AÇÕES NECESSÁRIAS =
(A) Pode extrair do texto de recordações, sem mudar nada, a parte que começa nas palavras "Colecionava patrias chicas, essas" e termina depois de "desfrutar da vista."?
(B) Escreva o que vem depois da última frase do texto de recordações, dando sequência a ele.

TRECHO FORNECIDO =
Faz vinte e cinco anos que nos encontramos pela primeira vez. Fui vê-la envergando uma camiseta surrada, provavelmente com algum furo. Anos depois, me vendo sempre de camisa passada, ela não perdia a chance: “Preferia você de camiseta”.

2.

Desconfiava de grandiloquências, e zombava das minhas. Mas tinha lá seu superlativo discreto, muito breve e não isento de ironia: “Forte coisa!”. Servia para o espanto, a admiração, também para a revolta e a dor.

3.

Colecionava patrias chicas, essas que não pedem pose e se traduzem em detalhes e retalhos de memória: Montenegro da infância, Dinamarca dos anos 70, Montevidéu do espanhol rio-pratense, Paquetá – e Paris.

4.

Mais para cá, inventou de construir uma nova patria chica, uma casa na serra, de cômodos concisos e janelas vastas, com direito a ponte, mirante e banco de madeira para desfrutar da vista.

5.

A Paris era a do exílio precoce, das descobertas, dos bicos para ganhar a vida, dos amores. Há um ano, mais ou menos, ela escreveu um texto sobre os clássicos, sobre essa propriedade de serem coisas conhecidas mas sempre novas. E, para explicar, arrematou: “Como Paris, como a natureza, como o mergulho no mar”.

DADOS FORNECIDOS =
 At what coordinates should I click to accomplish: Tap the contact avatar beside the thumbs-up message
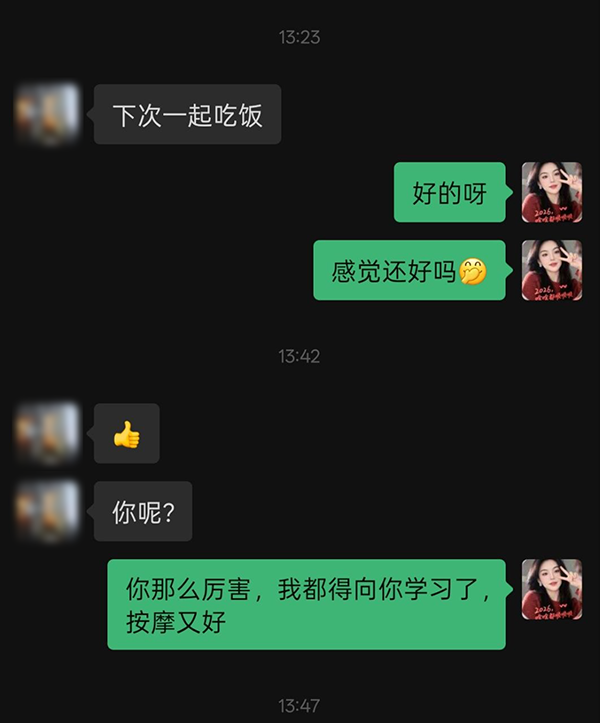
---
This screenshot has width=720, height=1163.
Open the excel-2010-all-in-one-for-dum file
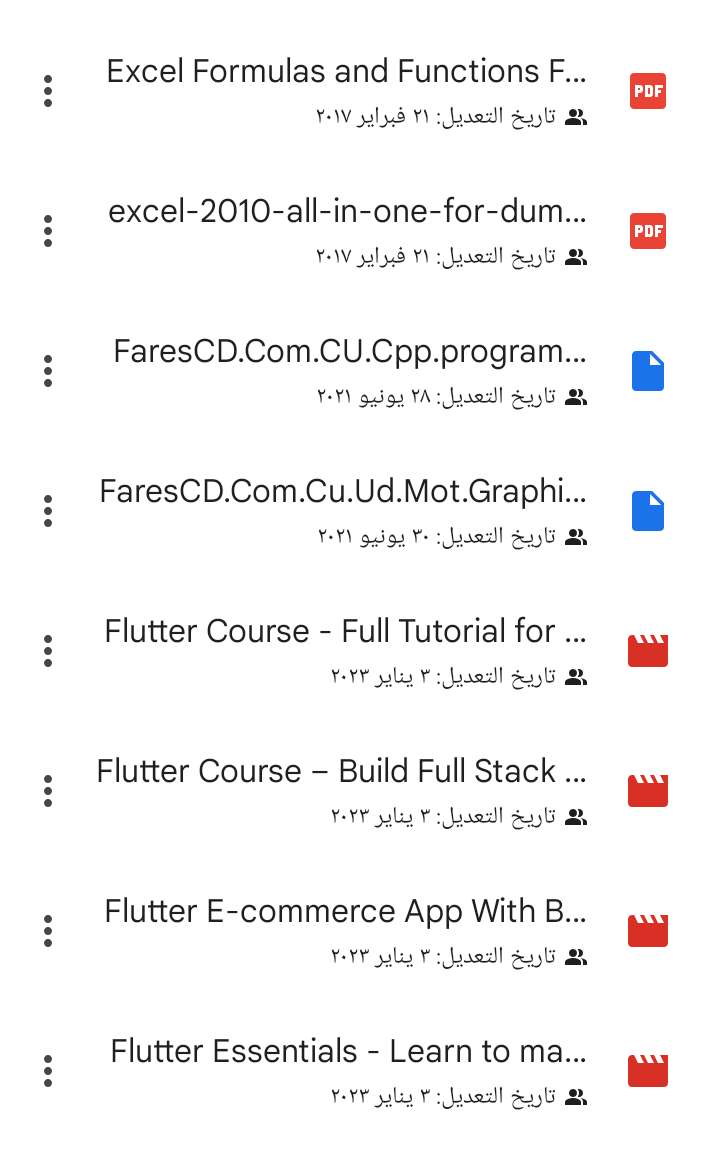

RESPOSTAS POR TAREFA =
(A)
Colecionava patrias chicas, essas que não pedem pose e se traduzem em detalhes e retalhos de memória: Montenegro da infância, Dinamarca dos anos 70, Montevidéu do espanhol rio-pratense, Paquetá – e Paris.

4.

Mais para cá, inventou de construir uma nova patria chica, uma casa na serra, de cômodos concisos e janelas vastas, com direito a ponte, mirante e banco de madeira para desfrutar da vista.

(B)
6.

Na falta de mar para mergulhar, era fã de banho de banheira, com água bem quente e copo de uísque à mão.

7.

A Paris era também a do encontro com Cortázar. Então aqui vai uma cena para a posteridade: ela e ele perambulando pela cidade às escuras, conversando infinitamente; ela, baixinha, sobre a calçada; ele, cavalheiro e muito mais alto, andando pela sarjeta, para que a charla fosse de igual para igual.

8.

Era avessa a hierarquias, dizia ter o mesmo prazer e o mesmo orgulho trabalhando em livros infantis, poemas ou romances. Mas deu o melhor de si na tradução dos contos de Cortázar. Ela há de me perdoar se eu disser que foi sua obra-prima.

9.

Nas prateleiras, misturavam-se autores, gêneros, idiomas. Mas à parte, numa estante só deles, quase um altar, ficavam os livros de poesia.

10.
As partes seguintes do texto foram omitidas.